Searching didn’t help, because most recarbonate topics were for an entire batch.

I made a batch, all bottles, with one growler.

The bottles are good, normal beer. Ok, not normal… great beer!! :slight_smile:

But my growler is flat. I blame the plastic cap. Although my last batch with the same growler was fine. It may have a slow leak, as I opened this growler months after making this beer.

Is there a safe way to recarbonate? The beer tastes ok, it’s just flat. Again, the growler was bottled the same time as my other bottles, so I know it originally SHOULD have carbonated as normal.

Should I try to add some sugar? I don’t have any Coopers or Muntons tabs.

Or should I let it go and chalk it up to experience?

I should mention it was fermenting for probably 3 or 4 months before I stuck it in the fridge. I planned on using it earlier for a neighborhood gathering, but it got rained out. It’s been in the fridge for 2 months or so.

I use white table sugar or cane sugar to prime all of my beers, you can try to recarbonate the growler. Your issue is a possible leak in the cap, if your cap is leaking then what is the point of trying to keep carbonating it. I think i would just forget it, i wouldn’t wait the extra couple of weeks to find out if it did or did not carbonate.

It’s only 1 growler and I would live with it and not use that growler again.

Any sediment in the bottom? Just thinking if not it may have never carbonated in the first place. If the top of the growler isn’t chipped or something I would also suspect the cap. Most homebrew shops sell them in either plastic or metal with a rubber seal built in.

I would toss in a small amount of table sugar and give it a try, drink it flat or use it to cook with.

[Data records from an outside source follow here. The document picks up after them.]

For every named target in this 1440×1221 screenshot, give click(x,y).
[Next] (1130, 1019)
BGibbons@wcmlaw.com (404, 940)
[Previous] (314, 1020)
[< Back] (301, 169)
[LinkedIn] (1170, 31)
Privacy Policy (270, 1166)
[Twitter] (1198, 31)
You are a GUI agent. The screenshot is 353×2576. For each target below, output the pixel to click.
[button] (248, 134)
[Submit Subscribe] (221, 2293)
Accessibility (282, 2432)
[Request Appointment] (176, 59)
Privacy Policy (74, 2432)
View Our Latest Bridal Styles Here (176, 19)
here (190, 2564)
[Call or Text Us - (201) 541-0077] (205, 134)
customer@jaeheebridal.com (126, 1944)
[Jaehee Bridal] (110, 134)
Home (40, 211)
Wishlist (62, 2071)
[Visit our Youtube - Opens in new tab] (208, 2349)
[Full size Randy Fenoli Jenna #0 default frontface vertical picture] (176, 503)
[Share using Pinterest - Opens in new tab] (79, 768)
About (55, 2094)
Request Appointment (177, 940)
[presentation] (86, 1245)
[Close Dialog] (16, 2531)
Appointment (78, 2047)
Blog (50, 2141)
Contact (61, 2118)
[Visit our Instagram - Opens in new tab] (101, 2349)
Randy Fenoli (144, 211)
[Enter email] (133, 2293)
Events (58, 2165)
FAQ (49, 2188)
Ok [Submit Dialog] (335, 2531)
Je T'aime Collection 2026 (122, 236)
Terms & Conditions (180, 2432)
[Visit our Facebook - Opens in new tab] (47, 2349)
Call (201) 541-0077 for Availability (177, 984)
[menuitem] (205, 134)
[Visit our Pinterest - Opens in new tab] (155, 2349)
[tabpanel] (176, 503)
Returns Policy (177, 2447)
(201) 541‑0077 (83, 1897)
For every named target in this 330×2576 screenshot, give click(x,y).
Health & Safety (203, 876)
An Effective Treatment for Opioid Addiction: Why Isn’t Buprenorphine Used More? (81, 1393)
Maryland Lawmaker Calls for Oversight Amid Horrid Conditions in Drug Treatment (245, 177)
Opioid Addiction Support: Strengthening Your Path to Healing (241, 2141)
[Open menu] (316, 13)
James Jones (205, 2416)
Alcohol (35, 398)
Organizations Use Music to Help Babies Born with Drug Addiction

I would get two 1L PET bottles of club soda, pour out the soda, add two teaspoons of dry sugar and a tiny amount of dry yeast to each bottle, then carefully and slowly pour the cold beer out of the growler into the bottles, holding the bottles almost horizontal to start and then slowly tilting them upright as they fill. Stop when the beer is about an inch from the top, then squeeze the sides of the bottle to push the beer up to the lip and screw on the cap. Then invert a couple times to dissolve the sugar and store at 75-80F for a couple of weeks.